**Data for this exercise**:
<<<<
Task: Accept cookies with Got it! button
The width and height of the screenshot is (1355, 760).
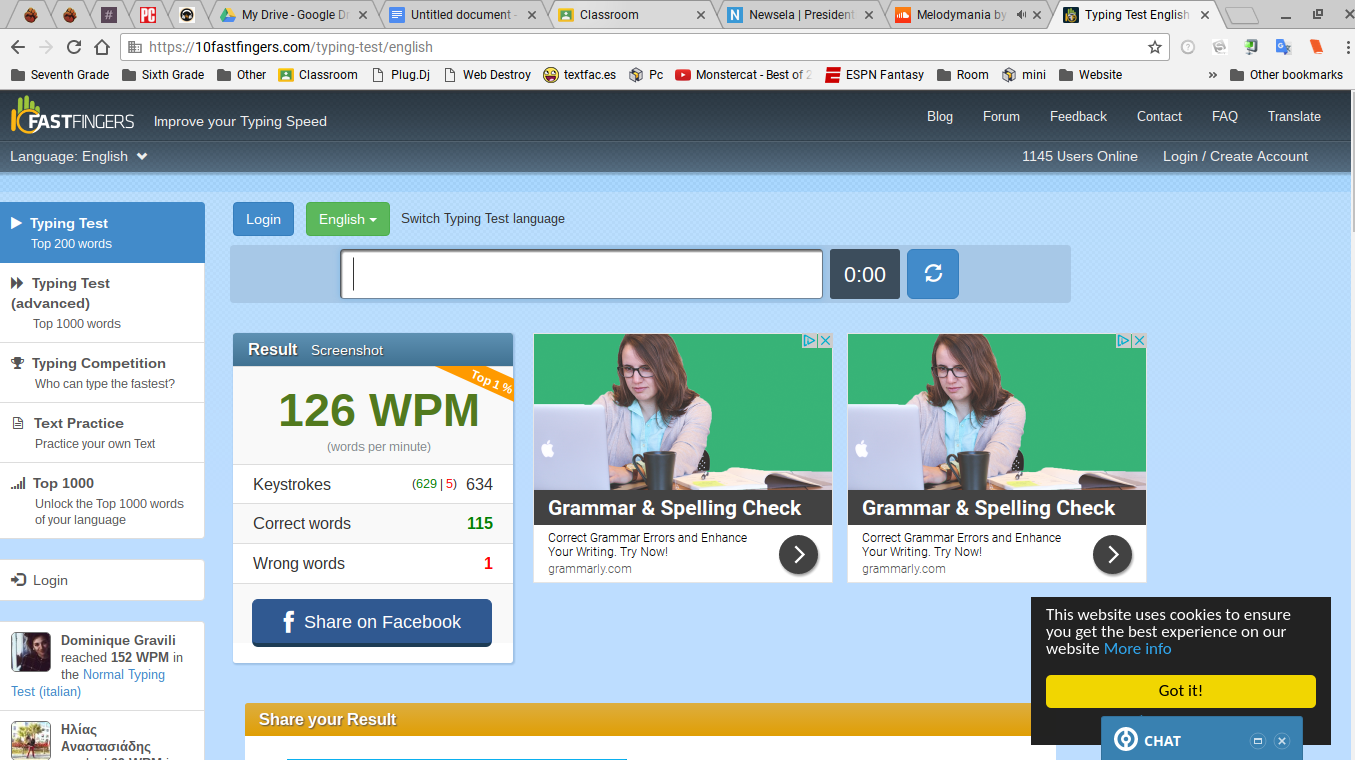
>>>>
<<<<
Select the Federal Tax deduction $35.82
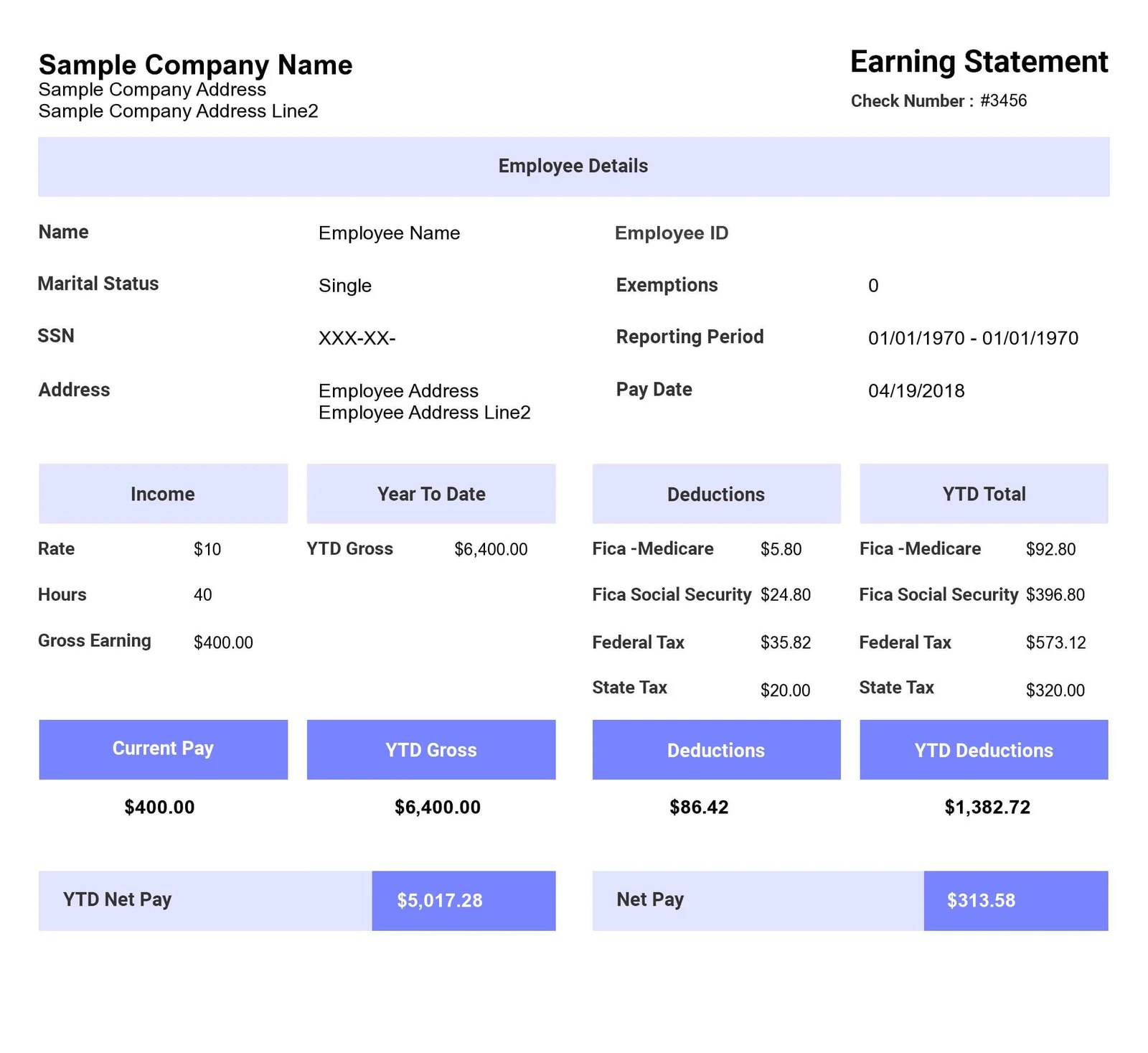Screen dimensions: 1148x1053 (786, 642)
>>>>
<<<<
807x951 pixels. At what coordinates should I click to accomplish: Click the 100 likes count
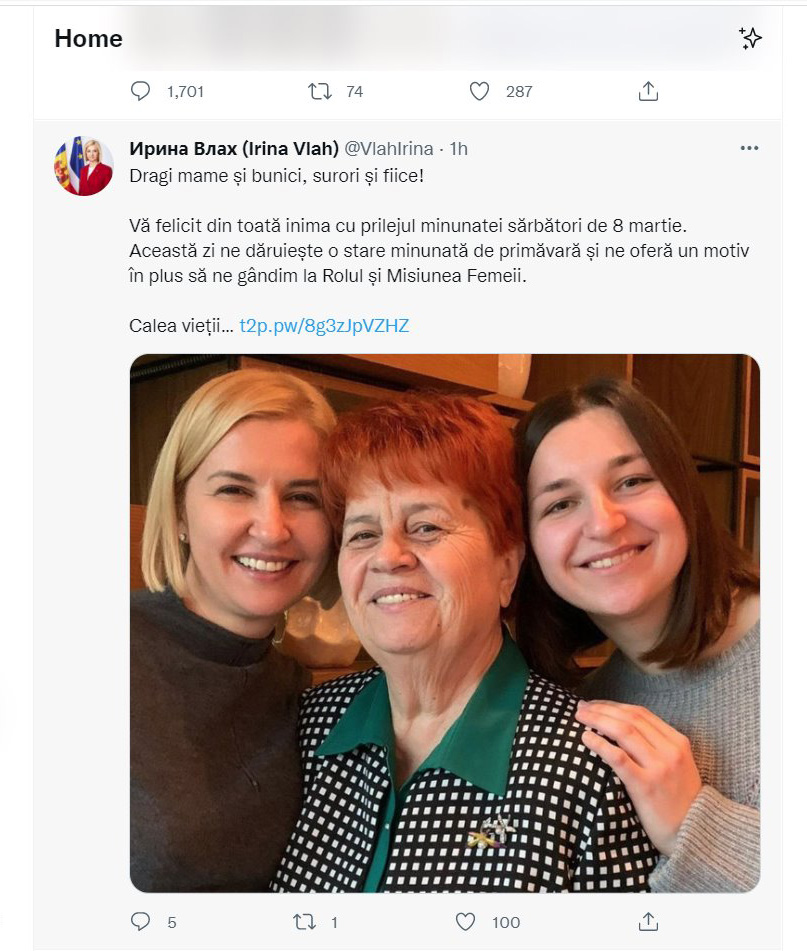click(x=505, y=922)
>>>>
**Set exercise**: Reproduce the data from the line with "Task: Accept cookies with Got it! button" up to and including the line with "The width and", substituting "all cookies" for "cookies" and keeping all other text unaltered.

**Solution to the exercise**:
Task: Accept all cookies with Got it! button
The width and height of the screenshot is (1355, 760).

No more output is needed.